The event was inspired by what has been done in England, where acceptance by the authorities and by physicians is much more advanced than anywhere else. Despite its apparent strictness, France becomes more permissive with regard to vaping and most counselling in smoking cessation now recommend the personal vaporizer as a possible substitute, even if it is not allowed for physicians to prescribe it.

The birth of an association, SOVAPE, for the defence of vapers

During the meeting, reminds Le Houezec who was the organizer of the event, the Director General of Health promised to create a working group to work on vaping.
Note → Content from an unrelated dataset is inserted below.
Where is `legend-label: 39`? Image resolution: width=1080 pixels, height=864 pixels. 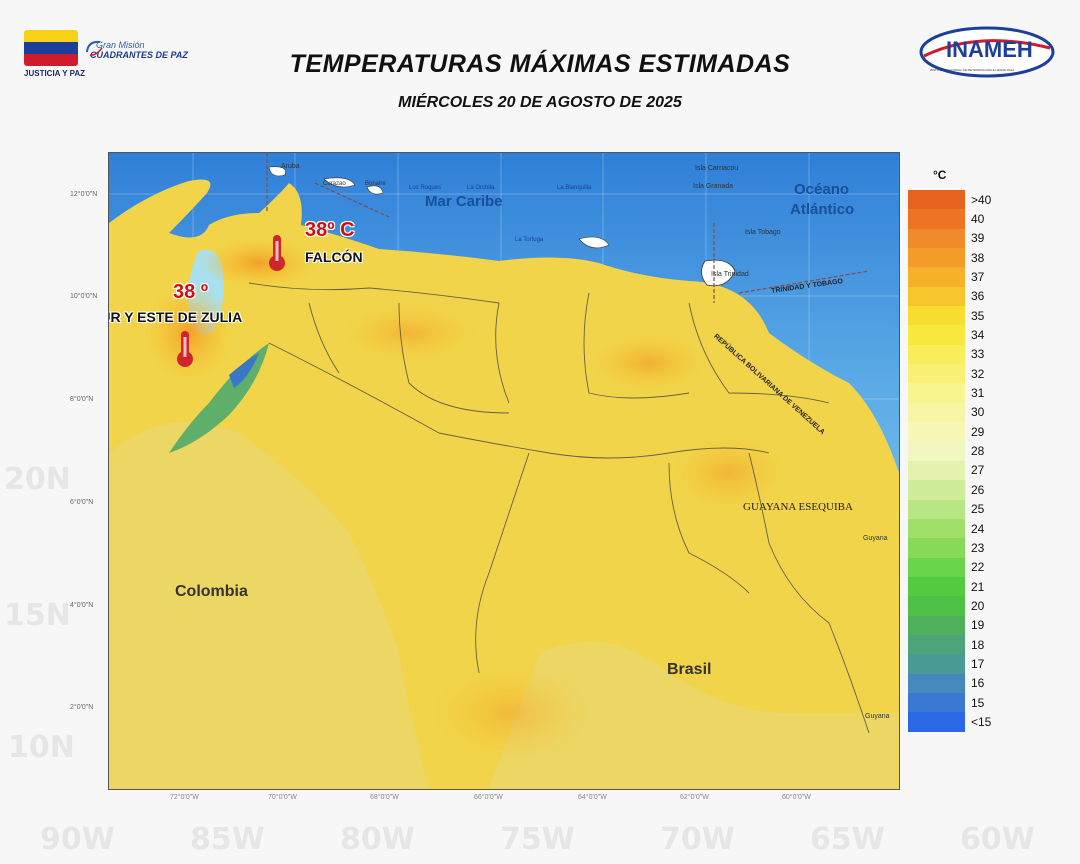 legend-label: 39 is located at coordinates (978, 238).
And this decision motivated the scientist to create an association, SOVAPE, to be an active member of the process.

In contrast, the absence of consensus on advertising and restrictions in public places shows the way of possible adaptations of the law because, even if the implementation has been published in the Official Journal, several parts remain to be finalized by decree to avoid the worst scenario:

  • A complete ban on advertising will lead retailers to work in vape shops where a blind curtain would prevent the passerbies to see what happens inside. By adapting the law, there may be a possibility that vape shops let visible some products from the outside.
  • A ban on vaping in work places will drive vapers on the same sidewalk as smokers, exposing them to secondhand smoke and tempting them to relapse into smoking. By adapting the law, it would be possible to allow vapers to meet indoors, more frequently, in a room where vaping would not be banned.